Bill confessed, telling the cops everything he had done and seen in the theater. He says he didn’t think he had a choice. “They told me they had video evidence, that one of the officers had a digital camera with him at the time,” Bill recalls. “If I didn’t cooperate with them, they were going to take me into court and put those videos in one after the other and just make me a fool in front of everybody that was there.”
Deputies also played tough with Lori, who was on probation for a drug-possession offense. They told her that her probation would be revoked and she’d land in prison if she didn’t play ball. The threat worked.
“I was falling apart,” Lori recalls. “I’m the only freaking girl there, just bawling. I told them the truth about what we witnessed.” The cops pressed for more, telling her that her husband had engaged in anal intercourse and paid for sex. They also accused Lori of being a prostitute, with a pimp for a husband. (Lori’s worst fear proved unfounded. Since the raid, she says, the state Department of Corrections has relaxed her probation supervision, and her probation officer has recommended that she be released from probation early.)
The booking charges looked impressive: prostitution, promoting prostitution, drug possession, sexual misconduct.
None of the prostitution cases stuck; there was a lack of evidence.
Despite what deputies might have said during interrogations, no owners were charged. Indeed, Chris Morse — who managed the business with his wife, Debra — was among the first released from jail. According to inspection reports from the Jefferson County Health Department, the Morses also owned at least part of Award Video.
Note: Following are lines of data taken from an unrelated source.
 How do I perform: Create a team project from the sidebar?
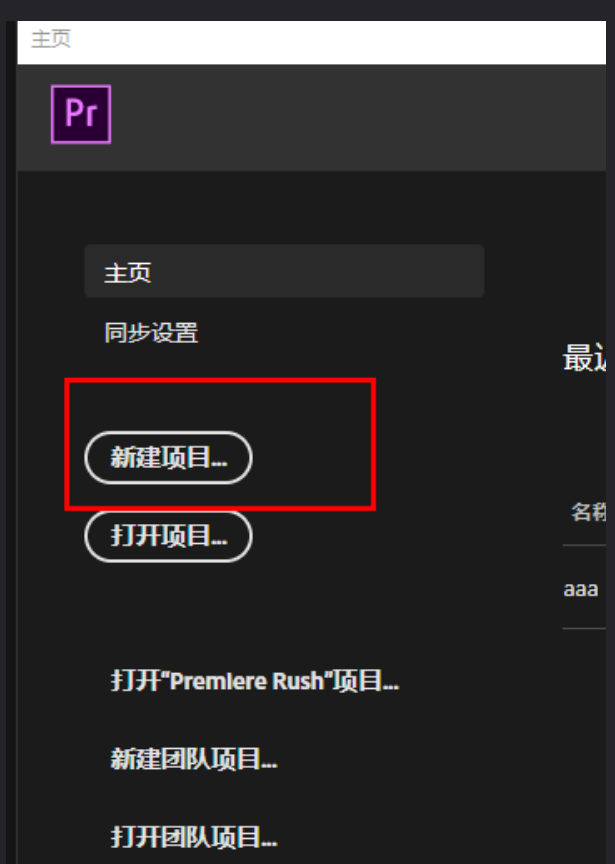pyautogui.click(x=193, y=759)
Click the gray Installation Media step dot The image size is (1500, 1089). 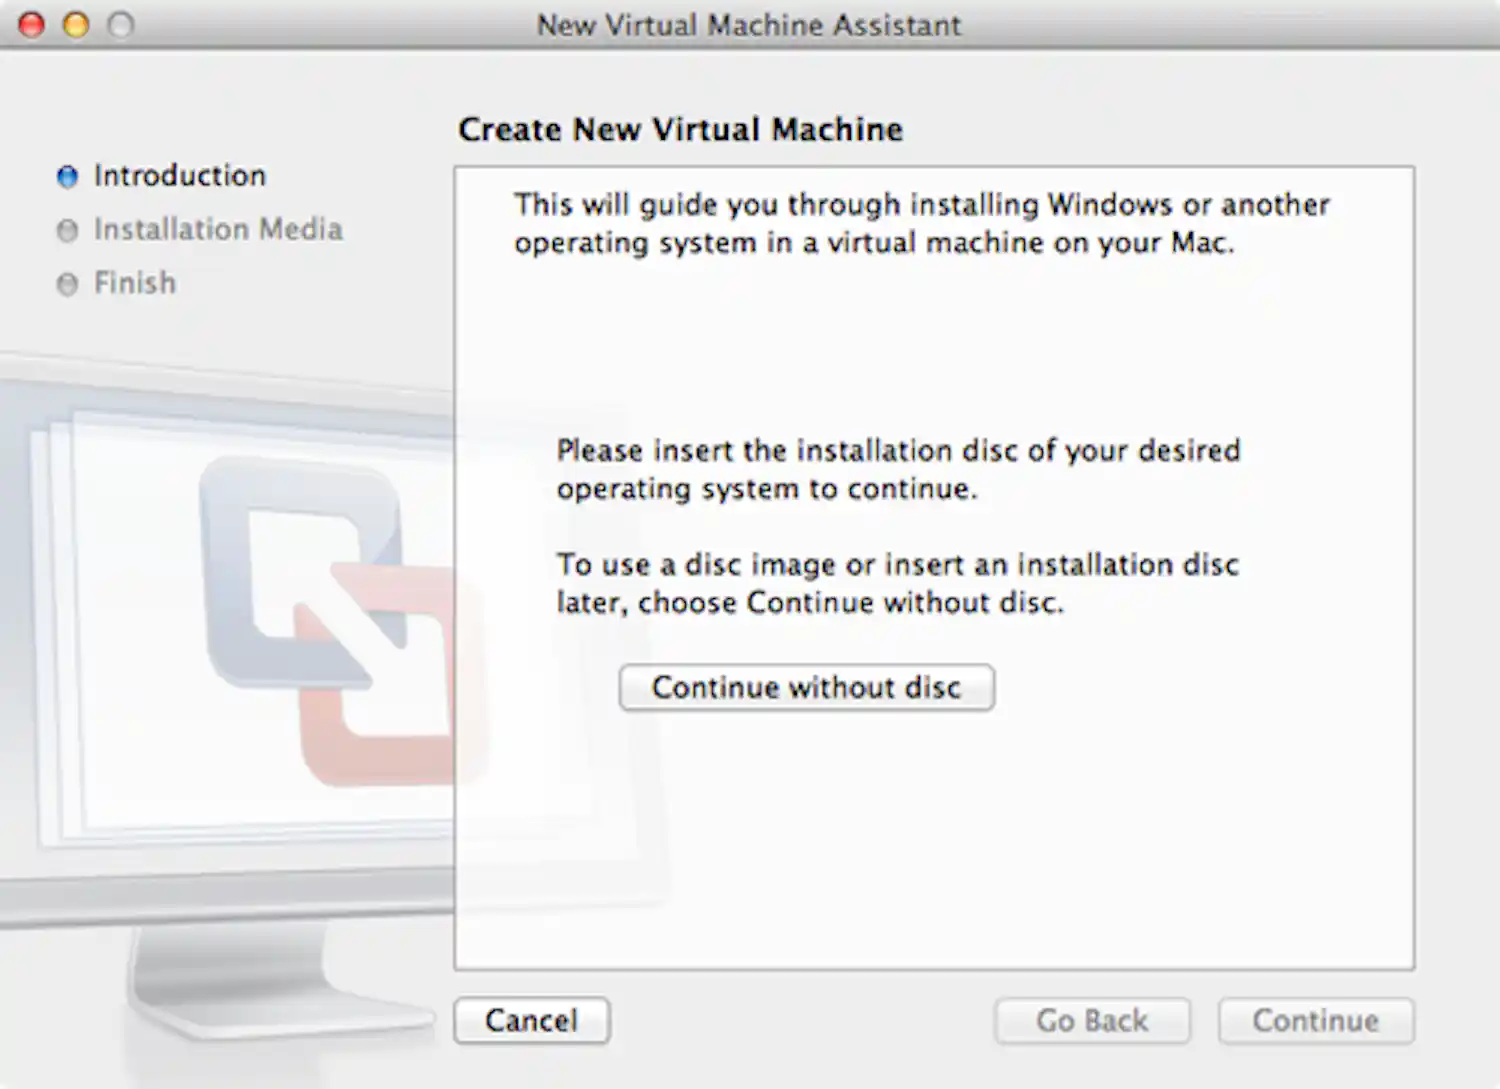click(x=67, y=230)
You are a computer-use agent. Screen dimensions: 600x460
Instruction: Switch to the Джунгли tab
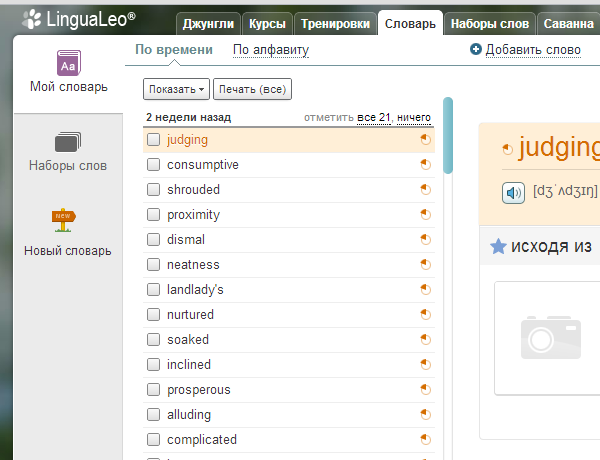(206, 24)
The drug-possession beefs amounted to two men found with tiny amounts of pot. Both were charged with misdemeanor marijuana possession.
That left the people who were caught with their pants down.
Two weeks after the raid, Wilkins filed charges of sexual misconduct against six men who’d been in the theater. He’s almost apologetic.
“I’m perhaps more offended by the conduct of the woman who was not prosecuted,” Wilkins says. “If we could have prosecuted the woman who was there, I would have done it.” But state law, the prosecutor says, left him no choice.
There’s no outright ban on public sex in Missouri. The law says the conduct must be likely to cause “alarm or affront” — hardly the case in an establishment at which signs inside and outside make it clear that the business is all about sex. But the law does make gay sex illegal, be it in an adult bookstore or a bedroom. At least, Wilkins thinks so.
In 1986 the state Supreme Court upheld the law, dismissing arguments that it violated equal-protection guarantees. According to its ruling in State of Missouri v. Walsh, criminalizing same-gender sex is fair because the law applies equally to lesbians and male homosexuals. The court also said the law was needed to prevent AIDS from spreading.
“It was a really outrageous decision,” says Arlene Zarembka, a St. Louis attorney who argued the case on behalf of the American Civil Liberties Union.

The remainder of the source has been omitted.